▸ **INFORMATION PROVIDED**
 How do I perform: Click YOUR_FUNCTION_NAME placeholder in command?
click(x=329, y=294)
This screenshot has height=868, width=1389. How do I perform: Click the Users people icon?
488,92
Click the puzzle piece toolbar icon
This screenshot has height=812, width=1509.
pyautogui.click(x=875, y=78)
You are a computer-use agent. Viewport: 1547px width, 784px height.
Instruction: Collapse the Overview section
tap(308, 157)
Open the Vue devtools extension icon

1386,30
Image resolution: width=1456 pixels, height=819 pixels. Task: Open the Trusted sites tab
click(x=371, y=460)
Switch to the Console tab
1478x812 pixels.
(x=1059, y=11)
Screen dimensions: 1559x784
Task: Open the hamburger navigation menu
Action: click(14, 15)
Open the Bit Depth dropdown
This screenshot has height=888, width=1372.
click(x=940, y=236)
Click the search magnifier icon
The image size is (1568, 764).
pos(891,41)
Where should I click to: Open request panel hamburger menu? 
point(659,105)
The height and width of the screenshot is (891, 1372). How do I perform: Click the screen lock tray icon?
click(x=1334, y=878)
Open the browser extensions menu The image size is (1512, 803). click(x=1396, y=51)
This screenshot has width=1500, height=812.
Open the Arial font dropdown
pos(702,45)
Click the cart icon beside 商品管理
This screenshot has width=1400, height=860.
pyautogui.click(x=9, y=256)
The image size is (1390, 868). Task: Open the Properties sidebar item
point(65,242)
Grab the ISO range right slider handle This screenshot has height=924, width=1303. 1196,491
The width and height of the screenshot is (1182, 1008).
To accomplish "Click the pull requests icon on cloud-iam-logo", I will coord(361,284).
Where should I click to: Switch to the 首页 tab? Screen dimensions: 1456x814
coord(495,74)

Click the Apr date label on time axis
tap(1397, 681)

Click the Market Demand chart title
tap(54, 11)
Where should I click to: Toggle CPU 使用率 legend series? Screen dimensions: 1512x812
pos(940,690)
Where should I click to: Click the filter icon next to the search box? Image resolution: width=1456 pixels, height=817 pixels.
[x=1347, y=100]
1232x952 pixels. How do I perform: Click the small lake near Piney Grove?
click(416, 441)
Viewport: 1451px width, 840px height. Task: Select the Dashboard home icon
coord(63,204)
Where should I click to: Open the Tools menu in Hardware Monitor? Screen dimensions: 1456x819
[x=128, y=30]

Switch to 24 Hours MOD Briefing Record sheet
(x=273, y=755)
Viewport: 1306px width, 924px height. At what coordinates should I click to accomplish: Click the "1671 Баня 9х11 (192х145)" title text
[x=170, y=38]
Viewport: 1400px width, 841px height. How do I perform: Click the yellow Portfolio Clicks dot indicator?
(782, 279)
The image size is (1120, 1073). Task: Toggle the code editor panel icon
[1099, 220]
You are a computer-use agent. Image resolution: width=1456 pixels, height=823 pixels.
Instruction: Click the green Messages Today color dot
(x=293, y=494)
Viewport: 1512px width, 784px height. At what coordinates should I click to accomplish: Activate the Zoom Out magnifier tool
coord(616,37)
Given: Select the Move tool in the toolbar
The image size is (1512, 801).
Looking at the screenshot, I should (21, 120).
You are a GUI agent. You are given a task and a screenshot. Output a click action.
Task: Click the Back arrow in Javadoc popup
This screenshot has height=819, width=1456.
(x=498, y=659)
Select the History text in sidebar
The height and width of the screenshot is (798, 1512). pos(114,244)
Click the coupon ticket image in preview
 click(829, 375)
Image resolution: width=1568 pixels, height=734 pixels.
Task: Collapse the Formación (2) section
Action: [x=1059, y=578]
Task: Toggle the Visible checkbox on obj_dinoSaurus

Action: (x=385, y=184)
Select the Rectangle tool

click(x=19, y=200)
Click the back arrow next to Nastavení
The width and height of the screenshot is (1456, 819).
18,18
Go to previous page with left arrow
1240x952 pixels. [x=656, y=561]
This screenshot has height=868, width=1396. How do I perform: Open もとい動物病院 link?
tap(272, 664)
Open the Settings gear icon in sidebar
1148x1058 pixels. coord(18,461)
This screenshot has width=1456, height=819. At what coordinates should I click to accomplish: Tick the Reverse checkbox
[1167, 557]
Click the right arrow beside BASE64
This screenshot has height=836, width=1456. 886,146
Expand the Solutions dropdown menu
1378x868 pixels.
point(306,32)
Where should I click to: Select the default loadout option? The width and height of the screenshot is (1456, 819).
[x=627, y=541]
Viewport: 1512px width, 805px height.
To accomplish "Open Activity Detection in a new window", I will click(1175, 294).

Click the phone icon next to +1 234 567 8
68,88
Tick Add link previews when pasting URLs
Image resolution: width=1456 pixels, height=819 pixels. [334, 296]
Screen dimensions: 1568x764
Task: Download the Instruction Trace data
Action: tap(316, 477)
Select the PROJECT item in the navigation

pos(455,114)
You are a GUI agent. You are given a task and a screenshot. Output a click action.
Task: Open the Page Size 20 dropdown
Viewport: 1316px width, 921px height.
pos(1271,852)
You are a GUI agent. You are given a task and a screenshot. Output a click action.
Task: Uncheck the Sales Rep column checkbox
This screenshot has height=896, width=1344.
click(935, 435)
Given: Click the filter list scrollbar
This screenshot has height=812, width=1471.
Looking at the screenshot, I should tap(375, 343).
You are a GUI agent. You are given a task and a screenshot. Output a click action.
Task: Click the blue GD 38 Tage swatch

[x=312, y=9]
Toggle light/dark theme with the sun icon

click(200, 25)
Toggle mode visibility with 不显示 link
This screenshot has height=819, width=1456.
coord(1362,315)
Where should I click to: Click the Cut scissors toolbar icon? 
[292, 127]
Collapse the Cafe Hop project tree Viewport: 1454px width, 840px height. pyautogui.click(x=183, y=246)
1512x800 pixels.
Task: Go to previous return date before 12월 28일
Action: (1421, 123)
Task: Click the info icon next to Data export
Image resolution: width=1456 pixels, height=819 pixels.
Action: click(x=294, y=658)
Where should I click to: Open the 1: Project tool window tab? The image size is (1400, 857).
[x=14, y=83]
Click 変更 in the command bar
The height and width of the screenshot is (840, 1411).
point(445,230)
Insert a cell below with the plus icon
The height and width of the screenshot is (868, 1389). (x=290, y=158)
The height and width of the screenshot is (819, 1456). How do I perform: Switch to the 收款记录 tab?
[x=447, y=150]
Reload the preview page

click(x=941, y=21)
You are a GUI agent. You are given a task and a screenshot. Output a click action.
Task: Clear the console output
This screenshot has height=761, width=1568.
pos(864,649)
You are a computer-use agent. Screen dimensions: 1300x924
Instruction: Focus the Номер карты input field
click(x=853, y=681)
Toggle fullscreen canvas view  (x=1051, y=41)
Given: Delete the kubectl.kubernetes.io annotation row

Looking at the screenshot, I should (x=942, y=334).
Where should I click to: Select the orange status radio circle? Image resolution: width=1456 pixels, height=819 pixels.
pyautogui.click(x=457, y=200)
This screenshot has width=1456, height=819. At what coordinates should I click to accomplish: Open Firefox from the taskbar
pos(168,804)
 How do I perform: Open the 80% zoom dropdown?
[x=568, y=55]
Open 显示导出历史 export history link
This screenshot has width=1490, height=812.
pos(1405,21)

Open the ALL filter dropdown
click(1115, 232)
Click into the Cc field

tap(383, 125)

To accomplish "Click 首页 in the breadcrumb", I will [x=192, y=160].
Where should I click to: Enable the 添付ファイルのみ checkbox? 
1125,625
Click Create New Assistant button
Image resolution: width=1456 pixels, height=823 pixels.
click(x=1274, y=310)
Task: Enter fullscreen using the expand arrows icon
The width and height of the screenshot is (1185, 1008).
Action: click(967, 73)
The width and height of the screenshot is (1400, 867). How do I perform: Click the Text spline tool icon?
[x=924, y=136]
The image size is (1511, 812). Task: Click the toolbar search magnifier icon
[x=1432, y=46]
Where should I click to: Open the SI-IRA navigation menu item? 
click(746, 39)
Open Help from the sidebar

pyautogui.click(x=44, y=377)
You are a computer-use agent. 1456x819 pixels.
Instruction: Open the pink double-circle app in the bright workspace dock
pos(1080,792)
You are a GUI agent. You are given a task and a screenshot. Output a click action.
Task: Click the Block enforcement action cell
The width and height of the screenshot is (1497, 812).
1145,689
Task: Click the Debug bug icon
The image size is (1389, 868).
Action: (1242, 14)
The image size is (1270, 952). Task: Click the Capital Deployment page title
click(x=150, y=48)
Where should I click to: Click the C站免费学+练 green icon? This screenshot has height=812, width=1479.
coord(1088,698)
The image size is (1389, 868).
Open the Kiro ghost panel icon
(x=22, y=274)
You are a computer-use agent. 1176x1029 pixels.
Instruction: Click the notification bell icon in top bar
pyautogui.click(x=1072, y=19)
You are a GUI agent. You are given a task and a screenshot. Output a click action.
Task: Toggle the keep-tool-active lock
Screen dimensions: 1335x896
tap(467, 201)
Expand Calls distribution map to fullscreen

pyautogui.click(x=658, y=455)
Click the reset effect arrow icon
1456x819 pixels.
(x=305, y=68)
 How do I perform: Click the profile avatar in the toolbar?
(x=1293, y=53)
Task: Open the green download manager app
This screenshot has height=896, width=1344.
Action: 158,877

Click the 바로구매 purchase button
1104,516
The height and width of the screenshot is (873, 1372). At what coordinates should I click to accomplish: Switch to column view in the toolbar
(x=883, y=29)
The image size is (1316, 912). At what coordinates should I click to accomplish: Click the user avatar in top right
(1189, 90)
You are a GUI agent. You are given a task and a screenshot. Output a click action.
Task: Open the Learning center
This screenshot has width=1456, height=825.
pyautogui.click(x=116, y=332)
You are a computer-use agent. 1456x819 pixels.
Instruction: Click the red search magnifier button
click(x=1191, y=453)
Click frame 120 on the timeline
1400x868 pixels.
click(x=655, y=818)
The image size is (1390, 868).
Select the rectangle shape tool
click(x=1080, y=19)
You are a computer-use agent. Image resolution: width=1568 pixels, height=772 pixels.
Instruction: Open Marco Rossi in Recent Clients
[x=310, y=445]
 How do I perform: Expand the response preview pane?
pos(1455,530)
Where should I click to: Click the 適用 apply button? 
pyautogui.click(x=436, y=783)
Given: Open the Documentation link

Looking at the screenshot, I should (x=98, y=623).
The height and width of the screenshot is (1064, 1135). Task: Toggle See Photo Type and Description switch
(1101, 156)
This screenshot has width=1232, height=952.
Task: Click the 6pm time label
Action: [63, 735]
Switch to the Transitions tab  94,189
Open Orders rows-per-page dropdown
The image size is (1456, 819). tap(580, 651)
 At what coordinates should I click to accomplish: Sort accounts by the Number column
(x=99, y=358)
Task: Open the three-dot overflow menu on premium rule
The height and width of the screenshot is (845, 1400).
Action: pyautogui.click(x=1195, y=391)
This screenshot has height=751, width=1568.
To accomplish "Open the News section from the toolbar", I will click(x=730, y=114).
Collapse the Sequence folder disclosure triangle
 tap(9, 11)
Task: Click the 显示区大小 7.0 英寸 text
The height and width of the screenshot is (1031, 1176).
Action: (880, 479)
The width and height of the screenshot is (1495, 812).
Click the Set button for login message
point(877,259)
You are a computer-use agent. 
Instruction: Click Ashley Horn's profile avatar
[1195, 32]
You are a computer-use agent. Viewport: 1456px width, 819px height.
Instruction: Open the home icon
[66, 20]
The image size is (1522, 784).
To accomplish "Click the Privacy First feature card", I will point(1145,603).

▸ **PROMPT**
The answer must consist of each line from the data that includes the string "export".

▸ **TASK RESULT**
Task: Click the info icon next to Data export
Open 显示导出历史 export history link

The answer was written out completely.